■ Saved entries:
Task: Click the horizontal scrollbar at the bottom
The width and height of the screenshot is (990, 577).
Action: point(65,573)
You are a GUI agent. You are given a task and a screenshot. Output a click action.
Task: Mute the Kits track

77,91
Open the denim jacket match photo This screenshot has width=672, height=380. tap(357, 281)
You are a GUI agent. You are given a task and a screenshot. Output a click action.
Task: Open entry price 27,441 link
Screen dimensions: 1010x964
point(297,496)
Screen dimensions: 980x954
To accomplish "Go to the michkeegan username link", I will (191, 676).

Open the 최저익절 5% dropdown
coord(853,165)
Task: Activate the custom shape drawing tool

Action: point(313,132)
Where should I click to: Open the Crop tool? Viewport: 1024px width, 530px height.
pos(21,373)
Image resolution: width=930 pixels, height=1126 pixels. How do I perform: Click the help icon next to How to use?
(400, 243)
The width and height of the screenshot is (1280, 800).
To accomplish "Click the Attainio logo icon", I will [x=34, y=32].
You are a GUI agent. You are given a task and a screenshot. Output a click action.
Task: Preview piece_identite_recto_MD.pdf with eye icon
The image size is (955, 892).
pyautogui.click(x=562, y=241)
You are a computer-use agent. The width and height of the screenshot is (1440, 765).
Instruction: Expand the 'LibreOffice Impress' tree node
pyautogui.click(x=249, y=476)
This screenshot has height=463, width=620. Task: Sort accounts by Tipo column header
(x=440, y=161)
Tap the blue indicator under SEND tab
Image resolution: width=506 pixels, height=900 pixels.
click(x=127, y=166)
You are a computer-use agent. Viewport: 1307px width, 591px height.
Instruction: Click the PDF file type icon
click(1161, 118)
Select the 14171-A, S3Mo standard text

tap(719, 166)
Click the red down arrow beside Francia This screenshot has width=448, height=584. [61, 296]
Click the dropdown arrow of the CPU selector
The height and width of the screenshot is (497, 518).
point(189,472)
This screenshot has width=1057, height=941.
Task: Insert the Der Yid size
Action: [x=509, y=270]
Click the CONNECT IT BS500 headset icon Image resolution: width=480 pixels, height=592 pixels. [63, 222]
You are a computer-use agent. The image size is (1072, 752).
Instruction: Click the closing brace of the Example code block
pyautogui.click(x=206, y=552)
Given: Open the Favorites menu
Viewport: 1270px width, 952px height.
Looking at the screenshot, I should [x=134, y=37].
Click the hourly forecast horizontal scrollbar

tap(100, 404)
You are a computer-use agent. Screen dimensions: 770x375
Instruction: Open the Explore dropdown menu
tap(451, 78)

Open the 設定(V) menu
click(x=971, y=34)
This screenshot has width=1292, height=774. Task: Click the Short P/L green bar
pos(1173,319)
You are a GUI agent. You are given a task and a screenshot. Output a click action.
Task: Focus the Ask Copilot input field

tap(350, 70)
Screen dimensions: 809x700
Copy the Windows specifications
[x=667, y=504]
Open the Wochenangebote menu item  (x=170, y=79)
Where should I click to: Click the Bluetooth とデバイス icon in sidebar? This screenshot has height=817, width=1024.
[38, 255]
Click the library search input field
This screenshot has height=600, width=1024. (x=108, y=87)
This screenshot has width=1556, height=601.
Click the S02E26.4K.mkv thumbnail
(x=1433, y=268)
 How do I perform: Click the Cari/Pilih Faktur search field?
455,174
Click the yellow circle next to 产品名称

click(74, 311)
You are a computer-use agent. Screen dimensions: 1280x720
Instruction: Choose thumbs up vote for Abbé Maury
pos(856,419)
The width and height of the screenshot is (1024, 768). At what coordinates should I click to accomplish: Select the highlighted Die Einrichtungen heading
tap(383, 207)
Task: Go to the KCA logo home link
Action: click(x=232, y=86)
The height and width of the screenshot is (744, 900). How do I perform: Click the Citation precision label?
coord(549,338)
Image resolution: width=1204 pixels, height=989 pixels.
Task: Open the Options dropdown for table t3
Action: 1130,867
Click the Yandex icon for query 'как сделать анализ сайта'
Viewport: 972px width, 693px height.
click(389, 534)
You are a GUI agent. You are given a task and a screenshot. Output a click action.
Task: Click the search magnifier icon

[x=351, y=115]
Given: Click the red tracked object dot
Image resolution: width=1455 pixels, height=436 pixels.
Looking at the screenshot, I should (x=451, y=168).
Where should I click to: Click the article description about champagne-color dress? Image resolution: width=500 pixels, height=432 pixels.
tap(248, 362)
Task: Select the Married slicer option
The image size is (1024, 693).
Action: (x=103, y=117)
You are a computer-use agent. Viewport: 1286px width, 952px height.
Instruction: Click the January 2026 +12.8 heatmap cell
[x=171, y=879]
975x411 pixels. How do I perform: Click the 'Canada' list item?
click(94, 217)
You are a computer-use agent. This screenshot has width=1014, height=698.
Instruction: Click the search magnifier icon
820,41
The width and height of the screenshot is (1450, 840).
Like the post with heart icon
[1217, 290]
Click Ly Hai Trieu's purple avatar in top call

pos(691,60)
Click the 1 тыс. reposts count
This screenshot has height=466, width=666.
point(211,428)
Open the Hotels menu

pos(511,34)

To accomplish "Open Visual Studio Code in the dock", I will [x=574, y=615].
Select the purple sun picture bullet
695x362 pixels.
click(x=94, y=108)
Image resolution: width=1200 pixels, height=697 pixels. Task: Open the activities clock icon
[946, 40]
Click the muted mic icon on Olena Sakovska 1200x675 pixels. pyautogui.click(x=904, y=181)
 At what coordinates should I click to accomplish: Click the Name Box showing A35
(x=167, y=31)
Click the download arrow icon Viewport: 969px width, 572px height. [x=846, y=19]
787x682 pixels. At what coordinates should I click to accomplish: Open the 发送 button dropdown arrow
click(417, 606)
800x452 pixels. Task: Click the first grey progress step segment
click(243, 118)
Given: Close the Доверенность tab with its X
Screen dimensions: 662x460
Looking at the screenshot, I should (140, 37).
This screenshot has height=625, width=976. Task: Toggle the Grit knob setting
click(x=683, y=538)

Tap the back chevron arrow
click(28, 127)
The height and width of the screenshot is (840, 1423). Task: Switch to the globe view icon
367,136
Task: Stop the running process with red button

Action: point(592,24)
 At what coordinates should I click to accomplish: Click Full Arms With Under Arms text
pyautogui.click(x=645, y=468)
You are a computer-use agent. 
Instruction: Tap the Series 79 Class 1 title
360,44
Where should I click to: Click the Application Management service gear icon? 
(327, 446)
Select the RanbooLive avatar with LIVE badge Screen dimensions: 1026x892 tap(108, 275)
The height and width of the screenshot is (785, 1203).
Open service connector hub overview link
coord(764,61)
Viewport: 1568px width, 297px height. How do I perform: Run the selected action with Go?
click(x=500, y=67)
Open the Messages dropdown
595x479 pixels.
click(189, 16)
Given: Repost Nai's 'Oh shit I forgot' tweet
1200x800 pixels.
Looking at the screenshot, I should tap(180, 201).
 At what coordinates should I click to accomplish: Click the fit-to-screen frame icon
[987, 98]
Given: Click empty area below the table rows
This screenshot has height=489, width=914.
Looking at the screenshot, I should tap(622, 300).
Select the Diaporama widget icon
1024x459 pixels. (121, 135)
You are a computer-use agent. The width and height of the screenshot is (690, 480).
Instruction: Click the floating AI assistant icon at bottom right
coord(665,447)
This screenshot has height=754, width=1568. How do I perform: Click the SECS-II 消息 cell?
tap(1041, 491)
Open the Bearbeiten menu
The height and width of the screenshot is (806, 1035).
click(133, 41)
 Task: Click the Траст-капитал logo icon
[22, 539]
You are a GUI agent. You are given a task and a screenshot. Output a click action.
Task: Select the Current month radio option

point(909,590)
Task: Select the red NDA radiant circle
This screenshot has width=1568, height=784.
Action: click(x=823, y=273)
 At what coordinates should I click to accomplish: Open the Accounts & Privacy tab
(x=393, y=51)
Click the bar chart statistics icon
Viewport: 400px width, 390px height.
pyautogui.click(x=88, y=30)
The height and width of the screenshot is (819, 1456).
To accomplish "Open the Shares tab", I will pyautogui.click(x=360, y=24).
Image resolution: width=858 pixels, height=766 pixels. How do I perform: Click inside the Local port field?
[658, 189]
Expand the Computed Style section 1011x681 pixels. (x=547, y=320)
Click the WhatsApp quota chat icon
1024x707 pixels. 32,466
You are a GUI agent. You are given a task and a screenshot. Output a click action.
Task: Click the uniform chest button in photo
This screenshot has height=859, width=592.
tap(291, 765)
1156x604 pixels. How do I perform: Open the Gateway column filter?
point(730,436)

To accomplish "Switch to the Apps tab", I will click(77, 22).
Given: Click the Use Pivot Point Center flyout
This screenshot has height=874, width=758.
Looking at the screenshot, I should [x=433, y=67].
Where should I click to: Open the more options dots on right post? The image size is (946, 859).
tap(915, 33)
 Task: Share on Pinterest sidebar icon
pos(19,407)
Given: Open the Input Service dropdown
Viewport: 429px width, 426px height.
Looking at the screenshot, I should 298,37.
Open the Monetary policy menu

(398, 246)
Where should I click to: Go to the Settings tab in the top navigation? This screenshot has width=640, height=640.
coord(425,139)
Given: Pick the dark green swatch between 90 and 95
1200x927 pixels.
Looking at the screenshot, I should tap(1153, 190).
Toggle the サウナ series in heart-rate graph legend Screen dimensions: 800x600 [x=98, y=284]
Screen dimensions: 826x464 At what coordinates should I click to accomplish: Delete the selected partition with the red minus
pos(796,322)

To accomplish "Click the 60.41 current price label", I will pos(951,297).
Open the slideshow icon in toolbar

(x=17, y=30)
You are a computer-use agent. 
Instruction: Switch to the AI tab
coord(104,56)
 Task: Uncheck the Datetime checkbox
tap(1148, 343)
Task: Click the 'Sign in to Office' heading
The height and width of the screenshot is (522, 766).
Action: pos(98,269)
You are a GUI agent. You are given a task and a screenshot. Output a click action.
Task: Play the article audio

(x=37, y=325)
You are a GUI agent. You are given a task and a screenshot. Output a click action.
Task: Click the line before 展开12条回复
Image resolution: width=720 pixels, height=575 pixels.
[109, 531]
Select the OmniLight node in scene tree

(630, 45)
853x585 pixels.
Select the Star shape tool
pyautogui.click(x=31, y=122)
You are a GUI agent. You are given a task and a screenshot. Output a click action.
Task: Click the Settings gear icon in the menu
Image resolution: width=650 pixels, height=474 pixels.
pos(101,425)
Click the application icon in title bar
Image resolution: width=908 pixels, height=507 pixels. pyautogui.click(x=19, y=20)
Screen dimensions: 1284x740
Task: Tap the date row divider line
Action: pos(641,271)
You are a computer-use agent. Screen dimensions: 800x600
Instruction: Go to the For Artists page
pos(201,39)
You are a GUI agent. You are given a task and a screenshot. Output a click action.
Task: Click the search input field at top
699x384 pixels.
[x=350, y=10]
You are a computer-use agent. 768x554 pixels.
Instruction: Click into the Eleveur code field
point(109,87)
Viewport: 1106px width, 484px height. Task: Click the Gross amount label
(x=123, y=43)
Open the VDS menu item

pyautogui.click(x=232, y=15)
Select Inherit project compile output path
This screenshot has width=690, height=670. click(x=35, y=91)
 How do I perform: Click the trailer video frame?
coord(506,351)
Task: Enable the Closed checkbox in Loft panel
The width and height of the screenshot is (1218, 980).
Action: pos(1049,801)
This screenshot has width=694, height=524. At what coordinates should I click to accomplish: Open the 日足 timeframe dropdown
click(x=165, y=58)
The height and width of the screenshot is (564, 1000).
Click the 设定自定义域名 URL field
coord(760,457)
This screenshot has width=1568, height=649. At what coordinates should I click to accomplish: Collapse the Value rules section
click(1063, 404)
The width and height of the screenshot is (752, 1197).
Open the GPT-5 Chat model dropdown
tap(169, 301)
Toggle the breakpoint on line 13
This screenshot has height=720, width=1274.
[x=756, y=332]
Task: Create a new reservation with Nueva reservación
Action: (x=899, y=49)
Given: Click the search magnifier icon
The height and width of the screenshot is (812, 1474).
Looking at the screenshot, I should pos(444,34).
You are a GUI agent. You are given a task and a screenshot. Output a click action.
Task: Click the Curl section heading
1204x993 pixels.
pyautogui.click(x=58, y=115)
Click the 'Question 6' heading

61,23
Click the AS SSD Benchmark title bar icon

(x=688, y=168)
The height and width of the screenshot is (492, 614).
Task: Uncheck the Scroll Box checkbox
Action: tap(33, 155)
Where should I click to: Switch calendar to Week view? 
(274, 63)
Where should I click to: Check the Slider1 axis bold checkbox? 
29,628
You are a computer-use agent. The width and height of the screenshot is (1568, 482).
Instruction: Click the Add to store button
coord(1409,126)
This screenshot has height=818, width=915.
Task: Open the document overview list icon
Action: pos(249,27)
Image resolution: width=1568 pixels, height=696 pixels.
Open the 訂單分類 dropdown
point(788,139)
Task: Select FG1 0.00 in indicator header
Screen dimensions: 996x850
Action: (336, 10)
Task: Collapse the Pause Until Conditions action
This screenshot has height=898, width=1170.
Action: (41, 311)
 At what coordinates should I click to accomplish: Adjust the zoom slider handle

■ TASK:
Scan the entries above, and wherever a line holds the string "price", copy it.

■ RESPONSE TO THIS EXERCISE:
Task: Open entry price 27,441 link
To accomplish "Click the 60.41 current price label", I will pos(951,297).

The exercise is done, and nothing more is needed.